The tragic deaths among unhoused people struggling with substance use issues are the most visible, but not the most common victims of the drug poisoning crisis.

BC Coroners Service data shows 57% of the people who have died this year were inside private residences, while 15% were found outside, in parks, vehicles, or sidewalks.

However in Victoria’s street community, the toxic drug supply is one part of a growing problem.  According to Keeler, more and more unhoused people have been getting sick with infections from intravenous drug use. 

“The infections are just coming from a lack of knowledge about how to use cleanly, lack of the amount of nurses on the street,” Keeler said. “They don't have enough people to be able to help dress wounds on intravenous drug users.” 

At the moment, there is a team of nurses working under SaferVic and AVI, in a program coordinated by Island Health, who offer medical and mental health services to substance users among Victoria’s unhoused population.
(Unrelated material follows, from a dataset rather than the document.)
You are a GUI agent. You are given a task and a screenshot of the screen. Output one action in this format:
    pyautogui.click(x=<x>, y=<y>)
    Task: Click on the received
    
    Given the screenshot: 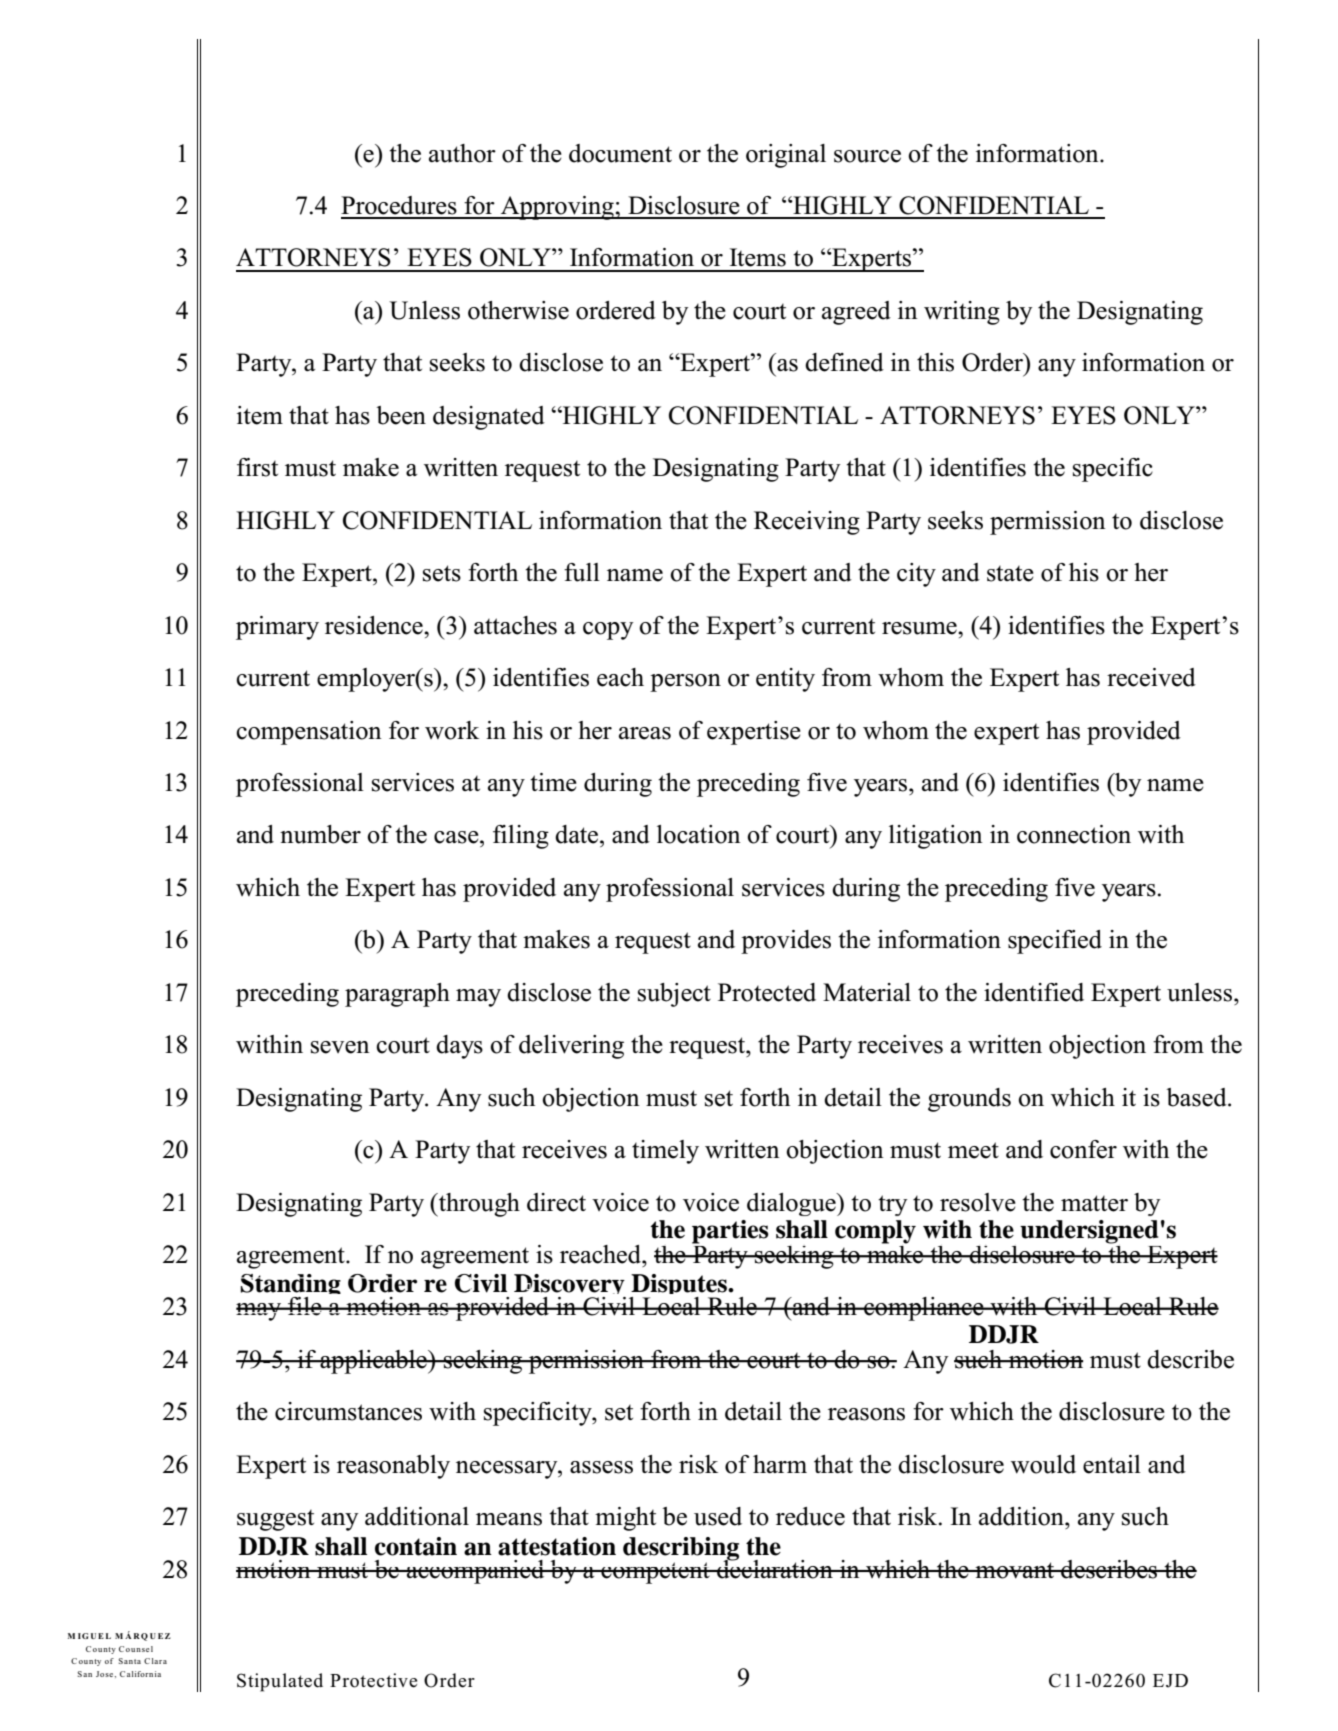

In addition to more funding for harm reduction and adequate detox and treatment beds for people seeking care, Keeler says there is a dire need for more nurses—and funding for more to be hired—to help the city’s most vulnerable.

But he isn’t holding out much hope that help will come. 

“Nothing really gets done. Nobody listens,” Keeler said. “It's wearing on everybody who's in the overdose reversal and the safe supply industry.”